I use FASM, SASM IDE and Windows XP SP3 x32
When using SASM IDE and you use format ELF
in your assembly code, FASM will assemble the file to an ELF object (.o
file) and then use (by default) a MinGW version of GCC and LD to link that ELF object to a Windows executable (PE32). These executables run as native Windows programs, not DOS. You can not use DOS interrupts inside a Windows PE32 executable since the DOS interrupts do not exist in that environment.
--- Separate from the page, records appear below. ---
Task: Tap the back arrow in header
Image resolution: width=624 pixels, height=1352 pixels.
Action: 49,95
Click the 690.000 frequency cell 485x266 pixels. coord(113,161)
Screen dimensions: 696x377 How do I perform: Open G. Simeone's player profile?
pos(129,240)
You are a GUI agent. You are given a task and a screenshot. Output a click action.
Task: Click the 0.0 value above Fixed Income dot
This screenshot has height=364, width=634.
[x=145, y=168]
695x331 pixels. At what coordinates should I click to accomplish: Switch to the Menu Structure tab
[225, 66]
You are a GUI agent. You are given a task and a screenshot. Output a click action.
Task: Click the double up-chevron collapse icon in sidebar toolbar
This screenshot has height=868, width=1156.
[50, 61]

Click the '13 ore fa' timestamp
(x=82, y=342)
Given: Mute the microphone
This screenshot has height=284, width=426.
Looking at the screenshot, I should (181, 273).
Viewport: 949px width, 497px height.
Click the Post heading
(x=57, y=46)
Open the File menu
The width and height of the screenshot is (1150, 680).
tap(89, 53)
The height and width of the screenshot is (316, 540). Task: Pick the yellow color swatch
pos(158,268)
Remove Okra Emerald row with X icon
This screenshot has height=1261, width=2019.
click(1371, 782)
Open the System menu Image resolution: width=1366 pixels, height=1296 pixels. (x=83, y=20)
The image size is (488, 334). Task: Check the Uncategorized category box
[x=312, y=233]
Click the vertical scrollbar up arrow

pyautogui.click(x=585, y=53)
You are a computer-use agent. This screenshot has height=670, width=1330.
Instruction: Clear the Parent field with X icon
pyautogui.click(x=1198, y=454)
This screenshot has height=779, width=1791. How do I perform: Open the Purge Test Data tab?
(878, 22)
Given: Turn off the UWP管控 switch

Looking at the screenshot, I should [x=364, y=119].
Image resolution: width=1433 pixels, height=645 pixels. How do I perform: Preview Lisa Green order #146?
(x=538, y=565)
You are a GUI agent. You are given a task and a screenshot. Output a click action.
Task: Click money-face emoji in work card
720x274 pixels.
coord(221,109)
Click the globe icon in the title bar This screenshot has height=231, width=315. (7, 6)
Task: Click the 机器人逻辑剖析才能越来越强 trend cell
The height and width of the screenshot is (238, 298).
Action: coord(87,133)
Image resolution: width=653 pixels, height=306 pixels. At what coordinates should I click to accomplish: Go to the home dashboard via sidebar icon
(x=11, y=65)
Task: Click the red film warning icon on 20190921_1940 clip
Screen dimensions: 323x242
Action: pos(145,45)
The end result is that it crashes on the int 21h
.
If you want to create a DOS executable that can run in 32-bit Windows XP you could do this:
format MZ ; DOS executable format
stack 100h
entry code:main ; Entry point is label main in code segment
segment text
msg db 'Hello, world!$' ; DOS needs $ terminated string
segment code
main:
mov ax, text
mov ds, ax ; set up the DS register and point it at
; text segment containing our data
mov dx, msg
mov ah, 9
int 21h ; Write msg to standard output
mov ah, 4Ch
int 21h ; Exit DOS program
This will generate a DOS program with an exe
extension. Unfortunately you can not use SASM IDE to debug or run a DOS program. you can run the generated program from the 32-bit Windows XP command line. 32-bit versions of Windows run DOS programs inside the NTVDM (virtual DOS machine).